Омар говорил и пил, а потом, когда начали меркнуть звезды в сером предрассветном сумраке, уронил отяжелевшую голову на ковер и заснул. Хасан подложил под его голову подушечку, укрыл его одеялом. Налил себе сыворотки. Осмотрел комнату. Подобрав один из валявшихся листков, прочел на нем неровные, заляпанные вином строчки:

Когда глину творенья Аллах замесил,
Он меня о желаньях моих не спросил.
И грешил я по мере отпущенных сил,
Почему же Аллах меня в рай не пустил?[4]

Прочтя, уронил брезгливо. Пророк недаром презирал поэтов. Стих всегда – ложь, и к тому же самая ядовитая: хлесткая, надолго западающая в память. Подобрал еще один листок и увидел еще такой же неровный рубаи:

Тебе, чей смысл умом не обниму,
Мои сомненья, вера – ни к чему.
Пьян от грехов и трезв от упованья,
Я верю милосердью Твоему.[5]

Положил его на ковер, подумав, что великий султанский звездочет Омар Хайям зашел слишком далеко в ночь. Едва ли теперь найдется рука, способная вывести его оттуда. Впрочем, Его милосердия воистину не обнять человечьим умом.
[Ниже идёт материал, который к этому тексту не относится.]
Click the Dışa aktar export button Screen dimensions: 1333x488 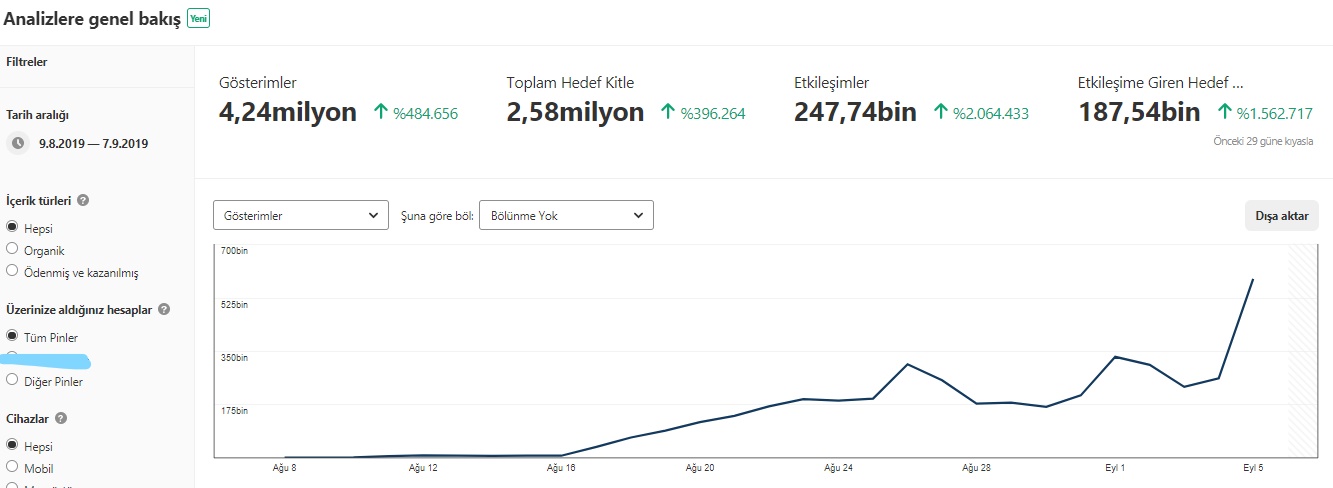tap(1281, 216)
Когда занялся рассвет, Хасан ас-Саббах вышел из башни. Уходя, сказал новому, молодому смуглолицему стражнику у ворот: «Вели, чтобы господину принесли свежей сыворотки и холодной воды».
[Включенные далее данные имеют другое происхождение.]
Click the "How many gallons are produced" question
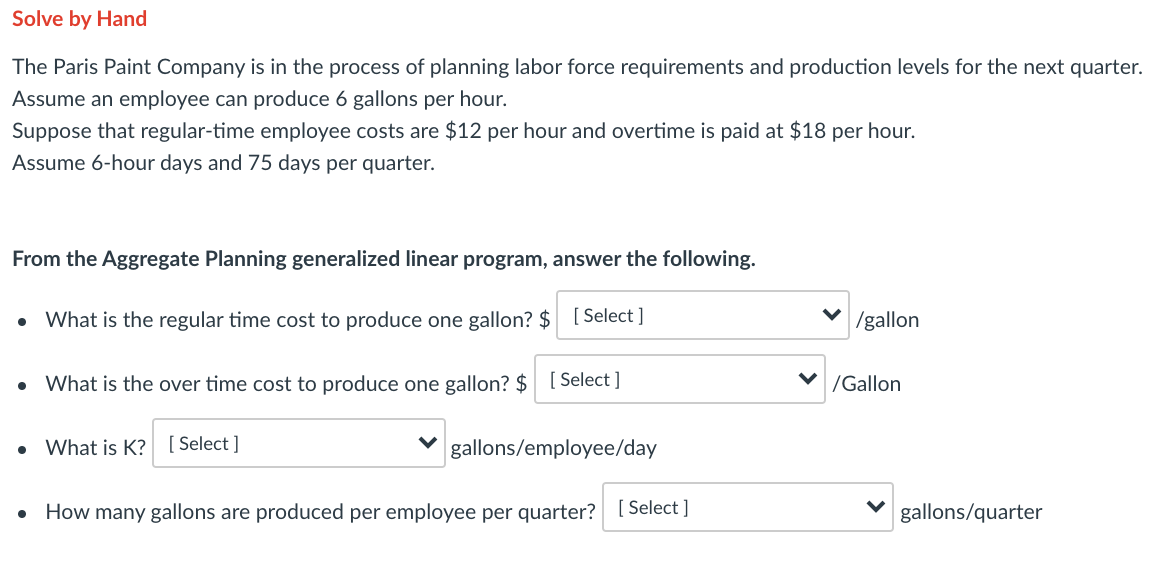The width and height of the screenshot is (1158, 582). pyautogui.click(x=320, y=512)
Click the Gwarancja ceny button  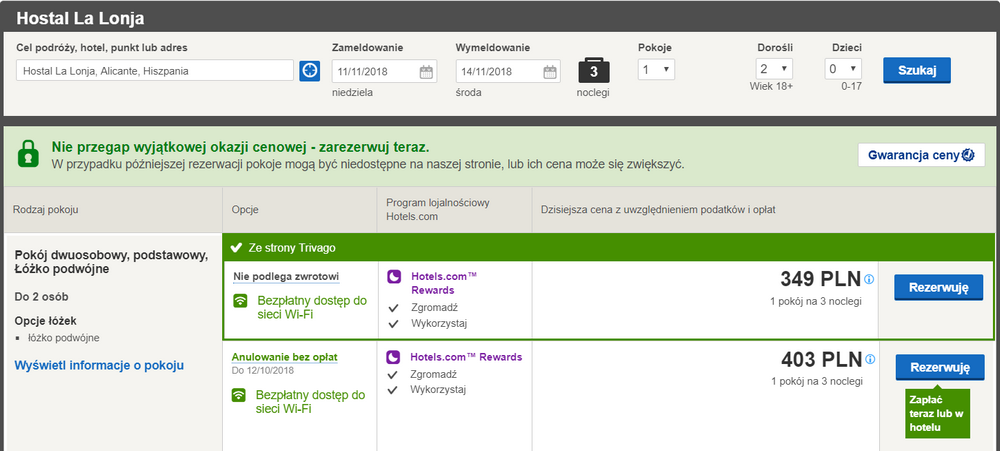pos(921,155)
В караван-сарае Нишапура Хасан написал Омару письмо:

Прости, брат, что не дождался твоего пробуждения. Дела зовут меня. Я рад, что смог поговорить с тобой. Теперь мы теснее связаны с тобой, – потому что ты всего в шаге от той Истины, которую я несу людям. Помни: мой дом всегда открыт для тебя, где бы этот дом ни был.

Хасан из Рея, ал-Кахиры и Манцикерта

Отправив письмо с посыльным, подумал: вряд ли Омар сделает этот шаг. Потому что султанский звездочет прозорлив, превыше человеческого прозорлив, и увидит, что шаг этот будет шагом в кровь. Новый мир всегда рождается в крови.


Долго крови ждать не пришлось. И пришла она от толстого сына Сасана, черной тенью бежавшего впереди Хасана по дороге вниз. Пролилась кровь в порту Сираф, где египетский купец заплатил сынам Сасана за то, чтобы те пожгли и разграбили его конкурентов. Подручные толстяка сработали неуклюже, учинив ночной переполох и резню, и тогда эмир Сирафа, не тюрок, но декхан из старинного рода, принялся наводить порядок. Среди схваченных оказались двое египтян из ал-Кахиры, ближайших помощников брата Халафа. На следующий день после того, как им отсекли головы перед воротами цитадели, у дворца собралась толпа пострадавших в ночной суматохе. Они требовали возмещения, требовали отдать им имущество казненных. А его эмир уже присвоил. Толпа не давала эмиру проехать, запрудила улицы. Он, высунувшись из носилок, сквернословил и угрожал. И не заметил, как скользнул к нему человек с ножом в руке. Стража была занята тем, чтобы отпихивать толпу древками копий, и оглянулась лишь на предсмертный хрип хозяина. Убийца уже бросился в толпу и скрылся бы в ней, если бы его не отпихнул непонятливый лоточник. За это он поплатился раскроенным от скулы до подбородка лицом, – а убийцу стражник подцепил и отшвырнул копьем. Когда убийцу забивали насмерть сапогами и древками копий, он, извиваясь, выплевывал проклятия и угрозы. Он кричал, что нечестивцы еще узнают руку людей Истины, сынов Правды. Что за правду ему жизни не жалко, а всем кровососам, ворью, всем будет сталь в пузо, а не людской хлеб. Когда разъяренный стражник заткнул ему рот острием копья, над толпой повисла тревожная тишина. Стражники сбились в кучу, озираясь. Вытянули сабли из ножен. Так же кучкой, оглядываясь, попятились к крепости.